But let me explain what happened in my house when my wife passed away. I took over every meal and every little food plan for our home. That means I had to come to terms with what we needed to eat, drink, be merry and all.
Creamed spinach, by the way, is disgusting to me. Just get that off my chest right now.
But let’s take a look at all the things that kids are eating right now when parents are supposedly making better nutritional choices.
We have more hydrogenated fats – fats that clog your arteries far quicker and harder and goopier than butter ever does – than before. In fact, when our parents were kids hydrogenated oils weren’t prevalent.
We have high fructose corn syrup in everything! That’s fine in small doses. My Pecan Pie wouldn’t exist without corn syrup. But cookies, breads, lowfat cheeses . . . hell just about everything has it. Hidden sugars weren’t a problem in that chocolate cake.

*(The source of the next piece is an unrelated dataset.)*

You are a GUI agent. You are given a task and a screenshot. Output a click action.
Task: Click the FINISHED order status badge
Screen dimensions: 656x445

Fast food is cheaper than real food. Let that sink in a little. Fast food is cheaper and easier to get than real healthy foods.

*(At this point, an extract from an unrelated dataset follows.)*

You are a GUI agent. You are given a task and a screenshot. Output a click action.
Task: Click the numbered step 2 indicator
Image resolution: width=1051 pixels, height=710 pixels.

When I became the sole parent in my home I went to the trouble of finding security for my kids in whatever ways I could think of to give it. That went to going back to my own childhood. My mother made breakfast. We had dinner most nights and it was made from scratch. We didn’t have dessert every night but we had it often…and it was in moderation. There were no preservatives in it, it was homemade. Yet today there are rice crispie bars in aluminum packets that are filled with chemicals and taste nothing like marshmallow.
That, my friends, isn’t better than our parents.
I don’t use cream when I make potatoes I use skim milk. I put butter on foods no margarine and only when it needs it. Salt is a flavoring not an ingredient.
A friend told me I might actually be losing weight in some parts as well because I only eat – most of the time – what I make myself. When you have to put the effort into cooking you expend the effort. You know what’s there.
So . . . while I refuse to weigh in on the punishment debate . . . leave my baking out of this. We aren’t prime examples of the human species . . . but we’re eating far healthier and acting a lot more like I did when I was a kid.
In the end the lesson is this: it’s not one or the other. It’s what’s successful and beneficial for your kids that’s the best thing…and sometimes that’s chocolate cake after dinner.